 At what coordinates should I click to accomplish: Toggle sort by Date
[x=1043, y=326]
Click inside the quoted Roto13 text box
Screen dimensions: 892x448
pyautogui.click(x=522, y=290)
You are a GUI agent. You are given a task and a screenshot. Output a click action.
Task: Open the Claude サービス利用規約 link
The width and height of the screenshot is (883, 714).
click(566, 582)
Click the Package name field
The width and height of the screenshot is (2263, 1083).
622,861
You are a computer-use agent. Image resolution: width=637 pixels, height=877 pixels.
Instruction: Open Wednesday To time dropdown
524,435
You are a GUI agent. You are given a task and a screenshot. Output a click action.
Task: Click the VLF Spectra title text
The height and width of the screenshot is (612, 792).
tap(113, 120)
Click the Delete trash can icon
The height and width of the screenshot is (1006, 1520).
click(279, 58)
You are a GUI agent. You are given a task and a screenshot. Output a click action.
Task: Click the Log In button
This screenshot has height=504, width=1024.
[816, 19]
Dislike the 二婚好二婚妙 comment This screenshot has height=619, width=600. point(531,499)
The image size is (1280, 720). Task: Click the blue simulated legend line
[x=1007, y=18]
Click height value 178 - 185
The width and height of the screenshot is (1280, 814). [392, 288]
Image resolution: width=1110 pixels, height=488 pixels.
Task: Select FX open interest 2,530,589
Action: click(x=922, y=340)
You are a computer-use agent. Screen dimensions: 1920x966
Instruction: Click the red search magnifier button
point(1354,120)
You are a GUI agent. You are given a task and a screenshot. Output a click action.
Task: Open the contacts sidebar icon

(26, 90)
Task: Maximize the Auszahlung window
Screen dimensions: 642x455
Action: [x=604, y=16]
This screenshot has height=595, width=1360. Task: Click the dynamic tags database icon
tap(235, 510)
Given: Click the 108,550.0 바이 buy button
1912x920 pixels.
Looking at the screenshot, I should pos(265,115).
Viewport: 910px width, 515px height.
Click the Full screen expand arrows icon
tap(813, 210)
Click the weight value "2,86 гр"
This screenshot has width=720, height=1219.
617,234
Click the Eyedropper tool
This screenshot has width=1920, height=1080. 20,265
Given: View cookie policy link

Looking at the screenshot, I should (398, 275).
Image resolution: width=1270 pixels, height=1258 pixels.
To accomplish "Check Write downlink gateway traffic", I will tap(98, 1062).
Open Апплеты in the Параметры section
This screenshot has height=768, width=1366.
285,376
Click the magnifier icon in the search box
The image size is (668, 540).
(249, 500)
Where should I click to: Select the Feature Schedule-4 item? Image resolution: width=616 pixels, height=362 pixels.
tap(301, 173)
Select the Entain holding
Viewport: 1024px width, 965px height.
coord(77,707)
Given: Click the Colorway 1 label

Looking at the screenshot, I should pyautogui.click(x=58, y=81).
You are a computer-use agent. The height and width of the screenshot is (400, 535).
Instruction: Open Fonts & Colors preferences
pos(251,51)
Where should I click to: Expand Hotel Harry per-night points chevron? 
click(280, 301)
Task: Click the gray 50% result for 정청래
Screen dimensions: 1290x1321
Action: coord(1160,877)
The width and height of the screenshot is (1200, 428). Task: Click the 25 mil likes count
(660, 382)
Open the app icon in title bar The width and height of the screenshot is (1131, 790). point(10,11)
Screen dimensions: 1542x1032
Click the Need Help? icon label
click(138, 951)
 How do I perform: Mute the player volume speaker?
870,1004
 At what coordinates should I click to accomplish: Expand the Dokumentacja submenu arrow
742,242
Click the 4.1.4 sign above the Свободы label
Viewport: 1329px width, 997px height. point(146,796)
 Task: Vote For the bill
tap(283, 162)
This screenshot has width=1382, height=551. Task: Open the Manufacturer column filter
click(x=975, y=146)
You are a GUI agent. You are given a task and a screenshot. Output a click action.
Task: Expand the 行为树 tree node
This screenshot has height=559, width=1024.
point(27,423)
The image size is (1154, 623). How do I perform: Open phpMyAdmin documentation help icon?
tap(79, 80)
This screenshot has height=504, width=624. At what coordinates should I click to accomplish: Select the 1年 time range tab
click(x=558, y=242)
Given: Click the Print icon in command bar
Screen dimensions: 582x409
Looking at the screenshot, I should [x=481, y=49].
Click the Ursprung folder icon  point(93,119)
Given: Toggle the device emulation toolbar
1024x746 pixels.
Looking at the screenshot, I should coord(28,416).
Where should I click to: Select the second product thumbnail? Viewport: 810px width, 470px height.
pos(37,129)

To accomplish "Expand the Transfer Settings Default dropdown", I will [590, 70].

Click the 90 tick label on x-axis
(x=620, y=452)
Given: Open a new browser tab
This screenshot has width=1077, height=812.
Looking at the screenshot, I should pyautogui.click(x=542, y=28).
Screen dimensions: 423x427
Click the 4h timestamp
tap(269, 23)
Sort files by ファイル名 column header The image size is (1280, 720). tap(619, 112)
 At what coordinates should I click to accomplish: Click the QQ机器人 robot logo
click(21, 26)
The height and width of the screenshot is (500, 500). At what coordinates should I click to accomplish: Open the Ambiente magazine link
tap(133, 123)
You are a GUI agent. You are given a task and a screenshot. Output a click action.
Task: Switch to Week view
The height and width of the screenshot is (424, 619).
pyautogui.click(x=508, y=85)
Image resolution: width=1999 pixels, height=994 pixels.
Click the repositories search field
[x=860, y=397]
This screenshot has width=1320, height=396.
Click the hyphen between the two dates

--

- **Task requirements**: The data is to be given again in full, with every line exact.

- **Answer to this task**:
 At what coordinates should I click to accomplish: Toggle sort by Date
[x=1043, y=326]
Click inside the quoted Roto13 text box
Screen dimensions: 892x448
pyautogui.click(x=522, y=290)
You are a GUI agent. You are given a task and a screenshot. Output a click action.
Task: Open the Claude サービス利用規約 link
The width and height of the screenshot is (883, 714).
click(566, 582)
Click the Package name field
The width and height of the screenshot is (2263, 1083).
622,861
You are a computer-use agent. Image resolution: width=637 pixels, height=877 pixels.
Instruction: Open Wednesday To time dropdown
524,435
You are a GUI agent. You are given a task and a screenshot. Output a click action.
Task: Click the VLF Spectra title text
The height and width of the screenshot is (612, 792).
tap(113, 120)
Click the Delete trash can icon
The height and width of the screenshot is (1006, 1520).
click(279, 58)
You are a GUI agent. You are given a task and a screenshot. Output a click action.
Task: Click the Log In button
This screenshot has height=504, width=1024.
[816, 19]
Dislike the 二婚好二婚妙 comment This screenshot has height=619, width=600. point(531,499)
The image size is (1280, 720). Task: Click the blue simulated legend line
[x=1007, y=18]
Click height value 178 - 185
The width and height of the screenshot is (1280, 814). [392, 288]
Image resolution: width=1110 pixels, height=488 pixels.
Task: Select FX open interest 2,530,589
Action: click(x=922, y=340)
You are a computer-use agent. Screen dimensions: 1920x966
Instruction: Click the red search magnifier button
point(1354,120)
You are a GUI agent. You are given a task and a screenshot. Output a click action.
Task: Open the contacts sidebar icon

(26, 90)
Task: Maximize the Auszahlung window
Screen dimensions: 642x455
Action: [x=604, y=16]
This screenshot has height=595, width=1360. Task: Click the dynamic tags database icon
tap(235, 510)
Given: Click the 108,550.0 바이 buy button
1912x920 pixels.
Looking at the screenshot, I should pos(265,115).
Viewport: 910px width, 515px height.
Click the Full screen expand arrows icon
tap(813, 210)
Click the weight value "2,86 гр"
This screenshot has width=720, height=1219.
617,234
Click the Eyedropper tool
This screenshot has width=1920, height=1080. 20,265
Given: View cookie policy link

Looking at the screenshot, I should (398, 275).
Image resolution: width=1270 pixels, height=1258 pixels.
To accomplish "Check Write downlink gateway traffic", I will tap(98, 1062).
Open Апплеты in the Параметры section
This screenshot has height=768, width=1366.
285,376
Click the magnifier icon in the search box
The image size is (668, 540).
(249, 500)
Where should I click to: Select the Feature Schedule-4 item? Image resolution: width=616 pixels, height=362 pixels.
tap(301, 173)
Select the Entain holding
Viewport: 1024px width, 965px height.
coord(77,707)
Given: Click the Colorway 1 label

Looking at the screenshot, I should pyautogui.click(x=58, y=81).
You are a computer-use agent. The height and width of the screenshot is (400, 535).
Instruction: Open Fonts & Colors preferences
pos(251,51)
Where should I click to: Expand Hotel Harry per-night points chevron? 
click(280, 301)
Task: Click the gray 50% result for 정청래
Screen dimensions: 1290x1321
Action: coord(1160,877)
The width and height of the screenshot is (1200, 428). Task: Click the 25 mil likes count
(660, 382)
Open the app icon in title bar The width and height of the screenshot is (1131, 790). point(10,11)
Screen dimensions: 1542x1032
Click the Need Help? icon label
click(138, 951)
 How do I perform: Mute the player volume speaker?
870,1004
 At what coordinates should I click to accomplish: Expand the Dokumentacja submenu arrow
742,242
Click the 4.1.4 sign above the Свободы label
Viewport: 1329px width, 997px height. point(146,796)
 Task: Vote For the bill
tap(283, 162)
This screenshot has width=1382, height=551. Task: Open the Manufacturer column filter
click(x=975, y=146)
You are a GUI agent. You are given a task and a screenshot. Output a click action.
Task: Expand the 行为树 tree node
This screenshot has height=559, width=1024.
point(27,423)
The image size is (1154, 623). How do I perform: Open phpMyAdmin documentation help icon?
tap(79, 80)
This screenshot has height=504, width=624. At what coordinates should I click to accomplish: Select the 1年 time range tab
click(x=558, y=242)
Given: Click the Print icon in command bar
Screen dimensions: 582x409
Looking at the screenshot, I should [x=481, y=49].
Click the Ursprung folder icon  point(93,119)
Given: Toggle the device emulation toolbar
1024x746 pixels.
Looking at the screenshot, I should coord(28,416).
Where should I click to: Select the second product thumbnail? Viewport: 810px width, 470px height.
pos(37,129)

To accomplish "Expand the Transfer Settings Default dropdown", I will [590, 70].

Click the 90 tick label on x-axis
(x=620, y=452)
Given: Open a new browser tab
This screenshot has width=1077, height=812.
Looking at the screenshot, I should pyautogui.click(x=542, y=28).
Screen dimensions: 423x427
Click the 4h timestamp
tap(269, 23)
Sort files by ファイル名 column header The image size is (1280, 720). tap(619, 112)
 At what coordinates should I click to accomplish: Click the QQ机器人 robot logo
click(21, 26)
The height and width of the screenshot is (500, 500). At what coordinates should I click to accomplish: Open the Ambiente magazine link
tap(133, 123)
You are a GUI agent. You are given a task and a screenshot. Output a click action.
Task: Switch to Week view
The height and width of the screenshot is (424, 619).
pyautogui.click(x=508, y=85)
Image resolution: width=1999 pixels, height=994 pixels.
Click the repositories search field
[x=860, y=397]
This screenshot has width=1320, height=396.
Click the hyphen between the two dates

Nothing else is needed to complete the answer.